Voilà une “perle” de l’ADL :

“Beaucoup de théories conspirationistes au sujet d’Israël et de Wikileaks furent promues par Gordon Duff, un théoricien du complot antisémite et postées sur son site internet “Veterans Today”. Les articles de Duff ont aussi été publiés sur des sites suprémacistes blancs comme “Stormfront”, un forum très populaire pour les extrémistes.”

Bien entendu, VT a été attaqué par ledit Stormfront, financé par l’ADL, pour avoir des membres juifs et une très forte politique d’opposition à la discrimination raciale et ethnique.
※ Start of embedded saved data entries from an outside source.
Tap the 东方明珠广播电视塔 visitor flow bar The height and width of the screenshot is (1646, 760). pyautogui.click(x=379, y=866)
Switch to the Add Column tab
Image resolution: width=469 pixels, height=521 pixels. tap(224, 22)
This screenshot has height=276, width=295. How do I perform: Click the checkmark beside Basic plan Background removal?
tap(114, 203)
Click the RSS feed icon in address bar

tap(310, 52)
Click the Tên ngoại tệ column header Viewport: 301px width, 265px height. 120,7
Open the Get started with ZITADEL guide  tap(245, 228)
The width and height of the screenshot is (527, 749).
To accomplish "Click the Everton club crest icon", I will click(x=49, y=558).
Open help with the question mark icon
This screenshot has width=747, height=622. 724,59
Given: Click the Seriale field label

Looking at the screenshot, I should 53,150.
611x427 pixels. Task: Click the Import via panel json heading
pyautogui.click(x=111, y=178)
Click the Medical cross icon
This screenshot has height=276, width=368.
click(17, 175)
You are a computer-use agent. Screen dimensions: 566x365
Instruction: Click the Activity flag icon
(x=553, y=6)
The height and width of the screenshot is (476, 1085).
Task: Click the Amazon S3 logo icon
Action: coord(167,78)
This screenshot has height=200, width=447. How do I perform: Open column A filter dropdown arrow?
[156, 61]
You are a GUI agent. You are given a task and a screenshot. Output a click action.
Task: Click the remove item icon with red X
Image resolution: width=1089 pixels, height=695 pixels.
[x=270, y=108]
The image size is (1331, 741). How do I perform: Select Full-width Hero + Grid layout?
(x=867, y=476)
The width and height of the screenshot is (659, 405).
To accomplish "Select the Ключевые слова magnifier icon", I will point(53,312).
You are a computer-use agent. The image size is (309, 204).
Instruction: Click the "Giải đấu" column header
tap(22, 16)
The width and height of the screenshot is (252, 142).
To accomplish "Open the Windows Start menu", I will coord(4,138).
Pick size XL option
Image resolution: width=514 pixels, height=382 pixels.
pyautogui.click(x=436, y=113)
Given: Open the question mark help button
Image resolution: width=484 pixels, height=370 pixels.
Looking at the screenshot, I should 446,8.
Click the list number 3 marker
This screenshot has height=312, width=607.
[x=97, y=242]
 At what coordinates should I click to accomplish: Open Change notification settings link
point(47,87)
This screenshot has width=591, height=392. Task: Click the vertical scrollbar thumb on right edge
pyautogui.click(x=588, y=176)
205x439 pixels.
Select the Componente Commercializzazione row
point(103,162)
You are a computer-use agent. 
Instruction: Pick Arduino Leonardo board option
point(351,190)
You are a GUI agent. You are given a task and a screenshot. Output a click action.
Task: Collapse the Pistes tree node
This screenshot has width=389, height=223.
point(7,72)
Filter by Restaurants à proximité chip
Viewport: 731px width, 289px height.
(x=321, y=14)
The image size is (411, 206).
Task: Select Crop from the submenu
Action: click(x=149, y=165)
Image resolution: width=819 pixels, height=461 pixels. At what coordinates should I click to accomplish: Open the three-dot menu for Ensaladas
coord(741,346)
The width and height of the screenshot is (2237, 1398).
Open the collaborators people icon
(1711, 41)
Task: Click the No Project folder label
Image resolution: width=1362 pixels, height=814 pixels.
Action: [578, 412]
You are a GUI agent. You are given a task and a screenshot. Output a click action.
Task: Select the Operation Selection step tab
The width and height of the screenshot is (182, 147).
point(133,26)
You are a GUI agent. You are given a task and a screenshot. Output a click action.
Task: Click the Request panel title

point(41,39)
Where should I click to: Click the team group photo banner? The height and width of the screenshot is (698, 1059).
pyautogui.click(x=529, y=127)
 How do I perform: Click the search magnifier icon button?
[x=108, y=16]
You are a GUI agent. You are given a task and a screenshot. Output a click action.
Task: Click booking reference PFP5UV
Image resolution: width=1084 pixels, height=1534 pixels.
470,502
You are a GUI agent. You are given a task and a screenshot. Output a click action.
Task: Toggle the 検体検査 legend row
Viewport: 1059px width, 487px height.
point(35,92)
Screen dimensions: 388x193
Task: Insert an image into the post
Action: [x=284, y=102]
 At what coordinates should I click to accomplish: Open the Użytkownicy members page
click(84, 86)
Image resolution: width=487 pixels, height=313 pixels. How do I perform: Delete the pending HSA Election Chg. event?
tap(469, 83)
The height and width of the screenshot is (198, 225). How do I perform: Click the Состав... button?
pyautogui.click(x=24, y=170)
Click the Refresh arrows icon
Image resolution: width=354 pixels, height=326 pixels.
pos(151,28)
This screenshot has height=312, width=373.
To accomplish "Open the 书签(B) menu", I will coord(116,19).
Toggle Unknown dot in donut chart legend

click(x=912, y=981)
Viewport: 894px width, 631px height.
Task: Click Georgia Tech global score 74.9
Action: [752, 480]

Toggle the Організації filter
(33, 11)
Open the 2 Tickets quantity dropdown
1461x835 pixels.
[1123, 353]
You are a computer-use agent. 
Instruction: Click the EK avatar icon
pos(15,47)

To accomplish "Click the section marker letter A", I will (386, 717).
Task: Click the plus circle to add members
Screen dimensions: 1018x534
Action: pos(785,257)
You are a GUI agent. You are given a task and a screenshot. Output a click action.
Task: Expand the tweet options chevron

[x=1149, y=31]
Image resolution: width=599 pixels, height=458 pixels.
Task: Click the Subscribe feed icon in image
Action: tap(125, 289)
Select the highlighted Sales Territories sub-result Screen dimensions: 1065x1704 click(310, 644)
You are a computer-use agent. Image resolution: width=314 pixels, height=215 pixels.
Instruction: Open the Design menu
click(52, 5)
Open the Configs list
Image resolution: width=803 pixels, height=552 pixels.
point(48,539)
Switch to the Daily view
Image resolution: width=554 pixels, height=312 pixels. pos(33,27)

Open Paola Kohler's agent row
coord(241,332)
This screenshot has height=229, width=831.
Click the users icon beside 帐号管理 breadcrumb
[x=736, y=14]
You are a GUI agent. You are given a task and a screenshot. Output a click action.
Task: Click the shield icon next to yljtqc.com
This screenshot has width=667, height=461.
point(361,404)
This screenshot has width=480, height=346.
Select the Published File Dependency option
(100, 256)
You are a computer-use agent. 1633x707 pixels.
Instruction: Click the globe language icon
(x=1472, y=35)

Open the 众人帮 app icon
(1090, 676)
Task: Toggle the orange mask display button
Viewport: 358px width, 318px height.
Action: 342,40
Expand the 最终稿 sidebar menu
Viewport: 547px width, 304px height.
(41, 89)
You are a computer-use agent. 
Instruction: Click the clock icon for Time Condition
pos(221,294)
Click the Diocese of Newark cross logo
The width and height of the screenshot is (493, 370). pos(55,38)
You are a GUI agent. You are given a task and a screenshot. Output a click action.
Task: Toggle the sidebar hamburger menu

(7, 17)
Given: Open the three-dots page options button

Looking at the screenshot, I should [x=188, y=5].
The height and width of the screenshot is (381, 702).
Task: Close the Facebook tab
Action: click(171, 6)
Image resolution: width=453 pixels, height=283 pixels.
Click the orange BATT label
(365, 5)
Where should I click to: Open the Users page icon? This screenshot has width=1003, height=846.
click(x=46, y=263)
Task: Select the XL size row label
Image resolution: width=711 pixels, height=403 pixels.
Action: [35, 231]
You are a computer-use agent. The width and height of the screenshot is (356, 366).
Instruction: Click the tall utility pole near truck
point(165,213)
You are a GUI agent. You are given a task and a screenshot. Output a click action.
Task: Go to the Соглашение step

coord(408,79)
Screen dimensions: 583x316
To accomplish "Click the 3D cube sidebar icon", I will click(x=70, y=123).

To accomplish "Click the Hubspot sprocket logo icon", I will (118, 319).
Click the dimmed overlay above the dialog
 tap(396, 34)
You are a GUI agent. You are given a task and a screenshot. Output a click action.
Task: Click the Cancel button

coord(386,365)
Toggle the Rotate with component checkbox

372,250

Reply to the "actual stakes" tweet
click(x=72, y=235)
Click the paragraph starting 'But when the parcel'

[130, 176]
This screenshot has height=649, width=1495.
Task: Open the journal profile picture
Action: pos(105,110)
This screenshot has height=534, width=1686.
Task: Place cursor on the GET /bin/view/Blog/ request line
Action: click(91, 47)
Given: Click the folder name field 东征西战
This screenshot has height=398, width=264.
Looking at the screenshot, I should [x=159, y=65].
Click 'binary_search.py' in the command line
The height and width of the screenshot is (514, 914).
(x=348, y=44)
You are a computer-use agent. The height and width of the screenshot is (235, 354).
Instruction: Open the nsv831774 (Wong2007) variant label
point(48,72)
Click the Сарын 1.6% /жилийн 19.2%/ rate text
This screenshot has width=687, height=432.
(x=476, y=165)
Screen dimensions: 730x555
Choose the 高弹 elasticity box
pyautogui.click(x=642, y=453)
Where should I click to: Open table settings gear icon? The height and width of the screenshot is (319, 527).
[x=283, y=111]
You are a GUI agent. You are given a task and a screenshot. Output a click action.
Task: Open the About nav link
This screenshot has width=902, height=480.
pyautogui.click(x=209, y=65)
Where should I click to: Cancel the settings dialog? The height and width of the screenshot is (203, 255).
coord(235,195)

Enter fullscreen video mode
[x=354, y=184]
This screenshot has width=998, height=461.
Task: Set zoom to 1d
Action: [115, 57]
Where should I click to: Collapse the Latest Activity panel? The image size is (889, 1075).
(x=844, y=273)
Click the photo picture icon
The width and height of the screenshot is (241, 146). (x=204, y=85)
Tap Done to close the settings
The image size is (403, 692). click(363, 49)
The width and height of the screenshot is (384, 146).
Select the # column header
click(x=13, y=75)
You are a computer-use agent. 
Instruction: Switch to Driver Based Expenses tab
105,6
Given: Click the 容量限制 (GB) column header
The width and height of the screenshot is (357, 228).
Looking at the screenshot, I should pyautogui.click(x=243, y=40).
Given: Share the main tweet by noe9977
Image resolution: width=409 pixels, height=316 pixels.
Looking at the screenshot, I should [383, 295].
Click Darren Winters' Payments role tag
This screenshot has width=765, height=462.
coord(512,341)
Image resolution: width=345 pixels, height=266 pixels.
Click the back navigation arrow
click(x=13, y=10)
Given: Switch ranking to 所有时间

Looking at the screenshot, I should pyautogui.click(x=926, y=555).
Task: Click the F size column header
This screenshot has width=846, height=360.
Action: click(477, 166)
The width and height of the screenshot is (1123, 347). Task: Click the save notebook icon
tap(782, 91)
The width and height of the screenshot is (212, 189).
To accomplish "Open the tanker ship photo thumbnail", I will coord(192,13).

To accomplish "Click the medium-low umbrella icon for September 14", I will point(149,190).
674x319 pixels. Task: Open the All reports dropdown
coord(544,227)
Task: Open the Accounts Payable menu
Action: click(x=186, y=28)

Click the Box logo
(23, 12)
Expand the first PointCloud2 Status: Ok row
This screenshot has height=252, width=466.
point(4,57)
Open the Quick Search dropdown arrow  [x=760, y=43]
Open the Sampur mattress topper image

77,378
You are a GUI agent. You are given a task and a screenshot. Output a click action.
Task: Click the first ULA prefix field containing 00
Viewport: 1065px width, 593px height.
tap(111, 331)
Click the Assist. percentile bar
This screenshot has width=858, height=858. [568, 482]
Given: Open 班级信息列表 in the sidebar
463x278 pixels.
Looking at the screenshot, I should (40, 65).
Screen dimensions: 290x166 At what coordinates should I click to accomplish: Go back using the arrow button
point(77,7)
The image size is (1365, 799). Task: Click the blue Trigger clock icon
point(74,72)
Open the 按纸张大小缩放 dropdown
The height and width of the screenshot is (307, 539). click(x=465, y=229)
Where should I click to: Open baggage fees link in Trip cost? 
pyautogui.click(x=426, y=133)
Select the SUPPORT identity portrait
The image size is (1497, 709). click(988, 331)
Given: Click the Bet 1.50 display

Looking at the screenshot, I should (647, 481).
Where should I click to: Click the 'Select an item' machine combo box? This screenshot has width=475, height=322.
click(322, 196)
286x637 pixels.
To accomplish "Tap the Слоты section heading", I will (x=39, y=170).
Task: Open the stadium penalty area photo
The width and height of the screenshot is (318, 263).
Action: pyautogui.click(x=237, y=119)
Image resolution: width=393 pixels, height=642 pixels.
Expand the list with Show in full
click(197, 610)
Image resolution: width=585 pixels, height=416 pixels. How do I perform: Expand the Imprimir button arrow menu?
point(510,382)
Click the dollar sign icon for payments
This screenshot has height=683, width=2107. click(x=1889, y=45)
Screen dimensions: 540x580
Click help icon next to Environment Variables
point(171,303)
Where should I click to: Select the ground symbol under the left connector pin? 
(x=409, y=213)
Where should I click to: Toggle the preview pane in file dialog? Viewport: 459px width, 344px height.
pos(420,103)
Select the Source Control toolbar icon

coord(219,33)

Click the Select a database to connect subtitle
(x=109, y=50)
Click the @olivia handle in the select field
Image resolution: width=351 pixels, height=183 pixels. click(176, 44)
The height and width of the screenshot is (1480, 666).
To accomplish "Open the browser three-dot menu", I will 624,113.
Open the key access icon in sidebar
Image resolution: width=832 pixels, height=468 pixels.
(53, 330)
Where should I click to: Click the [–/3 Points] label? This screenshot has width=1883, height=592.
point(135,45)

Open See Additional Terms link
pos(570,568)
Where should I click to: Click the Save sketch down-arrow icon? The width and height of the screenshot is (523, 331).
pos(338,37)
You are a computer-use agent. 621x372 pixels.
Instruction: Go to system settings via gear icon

VT, bien sûr, est politiquement progressiste et extrêmement populaire auprès de son très large lectorat de confession juive, ce qui dérange énormément  et horriblement la Kosher Nostra.

Au sujet d’Assange ? D’abord, ceux qui pleurnichent et ont le coup de blues à son sujet sont tous des agents du Mossad, identifiés depuis bien longtemps et maintenant soutenu grandement par la chaîne Russia Today (RT), un organe médiatique qui a été récupéré par la Kosher Nostra d’après nos sources sûres et profondes à Moscou, celles qui font dire au Washington Post que VT est “le torchon espion du Kremlin”.

Quant à Assange, il va “mourir” et va renaître en Israël, passant ses jours avec Jeffrey Epstein.

Nos sources fiables de Londres l’ont localisé sortant et entrant de l’ambassade d’Equateur, faisant le tour des 22 palaces des Rothschild de Grande-Bretagne et de France pendant ses années passées là ; sa sortie de l’ambassade ayant été précautionneusement mise en scène par un gouvernement équatorien géré par Israël, refabriquant ainsi une nouvelle aura pour un Wikileaks discrédité depuis bien longtemps et mettant en scène une fausse mort pour Assange menant à sa canonisation en martyr ; Assange, ce voyou du Mossad.